The USMCA treaty went into effect in July and ended nearly four years of uncertainty over the fate of the North American Free Trade Agreement, which President Donald Trump had called the worst trade deal ever.

The so-called NAFTA 2.0 deal likely will accelerate foreign investment in Mexico and boost KCS’s cross-border traffic over the long term, Chief Financial Officer Mike Upchurch told an investor conference on Wednesday.

Mexico’s proximity to the U.S. and Canada, as well as its low labor costs, also will make it a magnet for companies looking to diversify their production away from China. The COVID-19 pandemic and ongoing trade disputes with China have companies considering near-shoring at least some of their production.

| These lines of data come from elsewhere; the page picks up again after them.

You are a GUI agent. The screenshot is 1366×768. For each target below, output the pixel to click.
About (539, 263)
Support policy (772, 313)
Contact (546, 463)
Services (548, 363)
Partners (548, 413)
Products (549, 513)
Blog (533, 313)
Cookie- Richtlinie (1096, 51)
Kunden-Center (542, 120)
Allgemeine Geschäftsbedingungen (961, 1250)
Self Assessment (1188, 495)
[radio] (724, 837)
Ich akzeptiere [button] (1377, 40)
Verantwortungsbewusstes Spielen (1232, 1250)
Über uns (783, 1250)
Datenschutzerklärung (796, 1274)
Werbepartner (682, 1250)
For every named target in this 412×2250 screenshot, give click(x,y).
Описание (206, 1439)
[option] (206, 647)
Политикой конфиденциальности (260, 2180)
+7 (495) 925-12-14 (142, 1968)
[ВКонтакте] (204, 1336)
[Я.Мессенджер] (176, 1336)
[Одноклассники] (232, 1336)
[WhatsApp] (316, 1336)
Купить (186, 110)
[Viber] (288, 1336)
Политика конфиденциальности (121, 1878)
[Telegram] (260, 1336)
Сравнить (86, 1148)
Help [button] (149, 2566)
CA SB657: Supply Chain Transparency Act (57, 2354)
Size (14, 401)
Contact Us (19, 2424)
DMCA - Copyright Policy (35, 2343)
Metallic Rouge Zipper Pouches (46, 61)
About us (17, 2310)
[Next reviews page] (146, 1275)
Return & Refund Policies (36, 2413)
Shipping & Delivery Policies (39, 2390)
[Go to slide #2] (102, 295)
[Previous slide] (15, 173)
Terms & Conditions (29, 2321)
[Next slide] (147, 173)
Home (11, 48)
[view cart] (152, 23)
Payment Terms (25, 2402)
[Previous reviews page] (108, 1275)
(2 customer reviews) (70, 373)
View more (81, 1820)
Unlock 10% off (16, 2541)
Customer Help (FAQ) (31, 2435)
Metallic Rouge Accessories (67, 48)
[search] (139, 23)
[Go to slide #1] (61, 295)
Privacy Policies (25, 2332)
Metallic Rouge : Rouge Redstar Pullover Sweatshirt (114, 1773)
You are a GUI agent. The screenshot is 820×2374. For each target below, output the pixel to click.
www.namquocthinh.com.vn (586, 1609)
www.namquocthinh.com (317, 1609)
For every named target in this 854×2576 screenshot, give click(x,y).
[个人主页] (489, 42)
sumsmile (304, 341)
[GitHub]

Products made in Mexico are a four to six day journey away from destinations in the U.S. and Canada, Upchurch notes, compared to 30 to 35 days from sources in China or elsewhere in Asia. The speed advantage and lower transportation costs from Mexico also may spur foreign investment along KCS de Mexico lines, Upchurch says.

KCS is planning a second single-track span over the Rio Grande to complement its existing International Railway Bridge at the Laredo gateway, the busiest freight rail crossing in North America.

Although the Trump administration approved a permit for the new bridge, Mexican approval is still required and engineering and design studies have yet to begin. So construction of a new bridge is still at least a couple years away, Upchurch says, noting KCS has not put a timetable on construction yet.

The span currently handles up to 30 trains a day. Ongoing operational improvements, including faster customs inspections and the use of international crews between yards in Mexico and the U.S., should mean the Laredo bridge can handle slightly more than 40 trains per day, Upchurch says.

KCS traffic is now above pre-pandemic levels after a 50% rebound in traffic since volumes bottomed out in May, Upchurch says. Key to the unprecedented traffic recovery are KCS’s three main growth areas: cross-border traffic, petroleum product exports to Mexico, and automotive/intermodal business, he says.

KCS officials would not comment on reports that a pair of infrastructure funds are seeking to acquire the company. The Wall Street Journal reported earlier this month that KCS, the smallest Class I railroad, rejected a second offer from Global Infrastructure Partners and Blackstone Group to take the company private.

Upchurch spoke at the J.P. Morgan 11th Annual U.S. All Stars Conference.